Will the real Protestant Orange Order please stand up as the IRA’s political wing wants to know which branch of the so-called Loyal Orders to talk to? The failure of the talks hosted by leading American diplomat Richard Haass on parading in Northern Ireland may have been because the Protestant Marching Orders are deeply divided on which direction to take.
This year did not begin well for the Orange Order, the largest Protestants-only institution spawned in the 18th century from the violent terror gang of that era, the Peep O’Day Boys, so known for their dawn raids on Catholics.
Even the dogs in the street know the solution to the parades controversies lies in direct face to face talks between Loyal Order officers and representatives of nationalist residents’ groups.
While the Orange Order views itself as a Christian organisation, to many Catholics – and a growing section of the liberal Protestant community – the Order has gained the reputation of being the Irish equivalent of the Ku Klux Klan.
Gerry Adams, Sinn Fein president and Member of the Dail for Louth in the Irish Republic, used his party’s recent annual conference in Wexford to again hold out the hand of friendship to the Orange Order. While a substantial section of loyalism could dismiss this gesture as well-choreographed spin, the Sinn Fein leadership has a real problem over which faction of the Order to meet. There is a difference between more liberal Unionist Orangemen in rural areas, compared to the more militant urban leadership.
During one recent parade protest, a senior Belfast Orangeman publicly appealed in his speech for Protestants not to learn the Irish language. His statement was made all the more daft because the Belfast County Orange organisation once boasted an individual branch – known as a lodge – which was called Ireland’s Heritage and had its name emblazoned on its banner in Irish.
While Sinn Fein has “laid claim” to the Irish language as part of republican heritage and culture, it was actually one of Ireland’s largest Protestant denominations, Presbyterianism, which kept the language alive in the 18th century when English-speaking colonial forces were trying to have it stamped out. Indeed, it was radical Presbyterians who were the driving force behind the doomed 1798 rebellion in Ireland by the United Irishmen movement.

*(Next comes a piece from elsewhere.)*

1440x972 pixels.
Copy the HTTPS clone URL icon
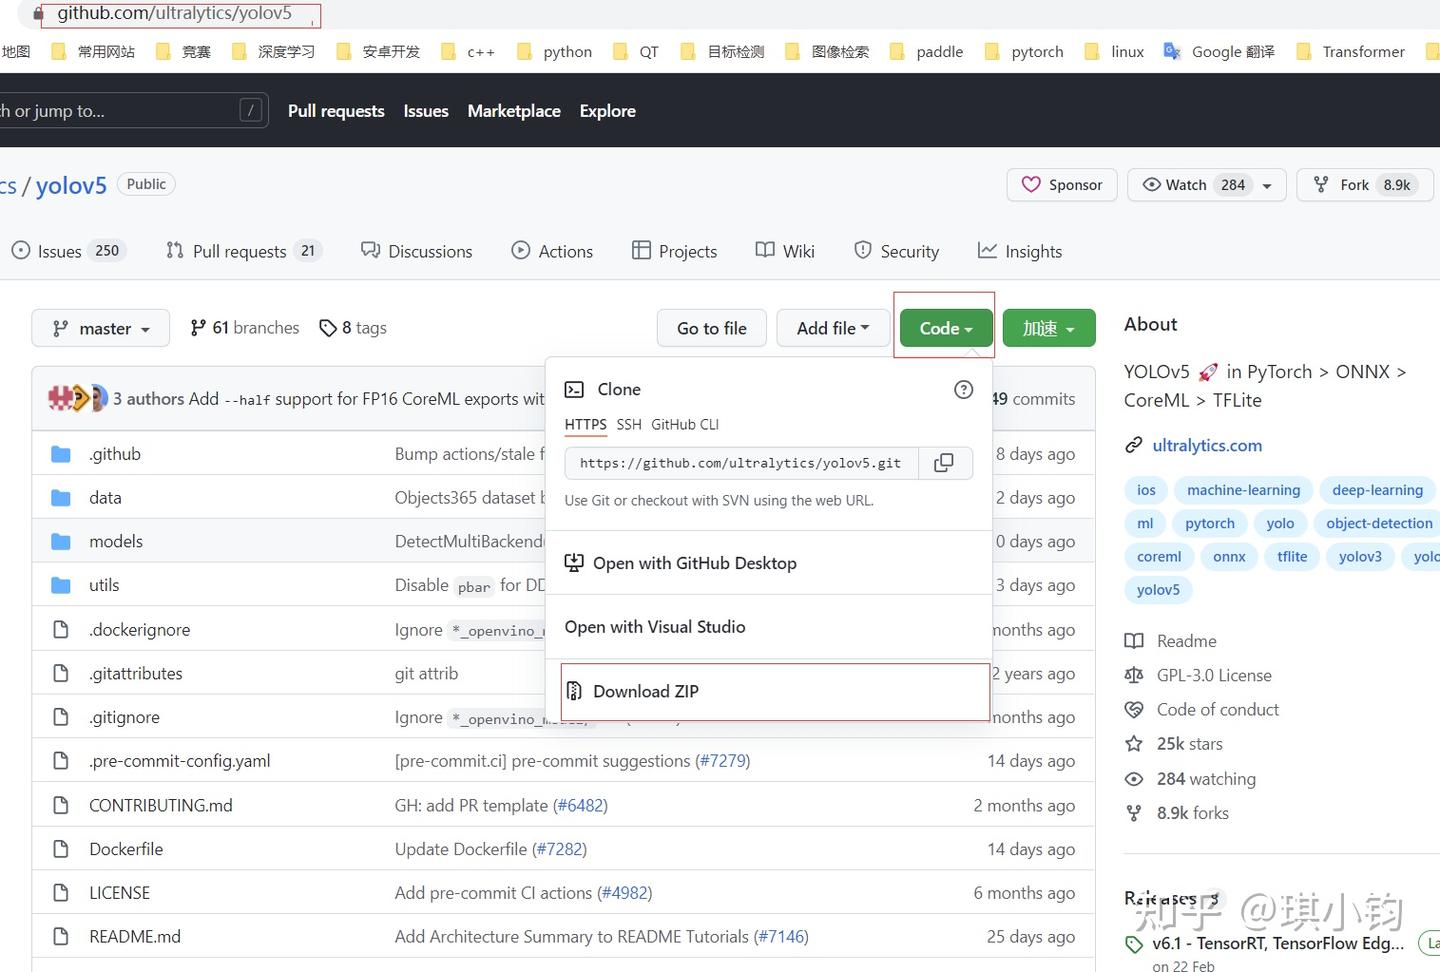[x=943, y=463]
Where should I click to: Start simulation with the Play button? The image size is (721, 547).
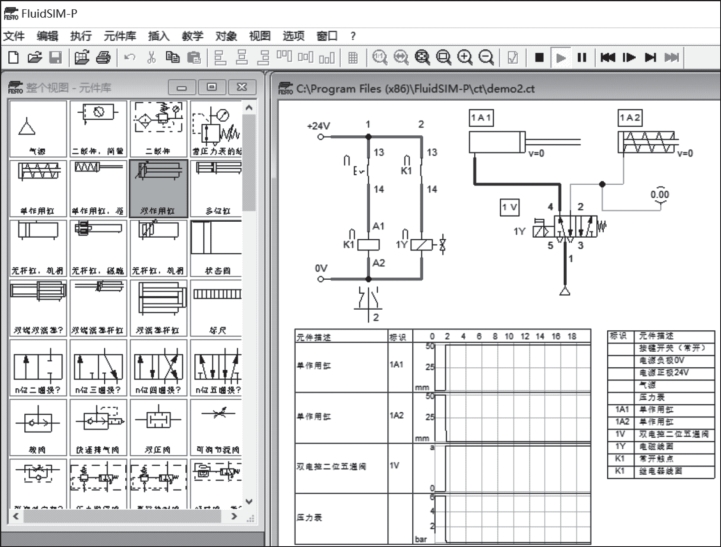point(561,58)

The Orange Order’s Belfast leadership seems to forget that the organisation’s ruling body is called the Grand Lodge of Ireland. The movement has thriving lodges in the southern Irish border counties of Donegal, Cavan, Monaghan and Leitrim.
Ironically for the Order is that one of its most successful parades takes place in the Irish Republic. Traditionally, on the Saturday before the main July 12 demonstrations in Northern Ireland, the southern lodges hold their annual Boyne commemoration in the Donegal coastal village of Rossnowlagh.
Since the Drumcree standoff crisis erupted in the Northern Irish town of Portadown in 1995, the Rossnowlagh parade has increased in popularity, prompting suggestions that the Order should hold more parades in the Republic in isolated villages. Those within the Loyal Orders who favour direct talks with nationalist residents groups also faced the dilemma of what factions genuinely speak for the republican community. The dissident republican terror threat has not been mirrored with an increase in political support for dissident parties.
On some contentious parade routes, especially in north Belfast, the Loyal Orders have to contend with two nationalist residents groups – one backing Sinn Fein, the other supporting dissidents. The urban and rural split within the Orange Order is also reflective of the wider rift in the Unionist community with the growth of a dissident loyalist movement opposed to First Minister Peter Robinson’s Democratic Unionists being in power at Stormont with Sinn Fein.
Perhaps one way Adams could kick-start significant talks with the Loyal Orders would be to concentrate on talking to the leadership of the more senior of the Orders – the Royal Black Institution. Also formed in the late 18th century, the Royal Black is more overtly religious, holds fewer and less contentious parades and is generally viewed as “a poor man’s version of Irish Freemasonry”.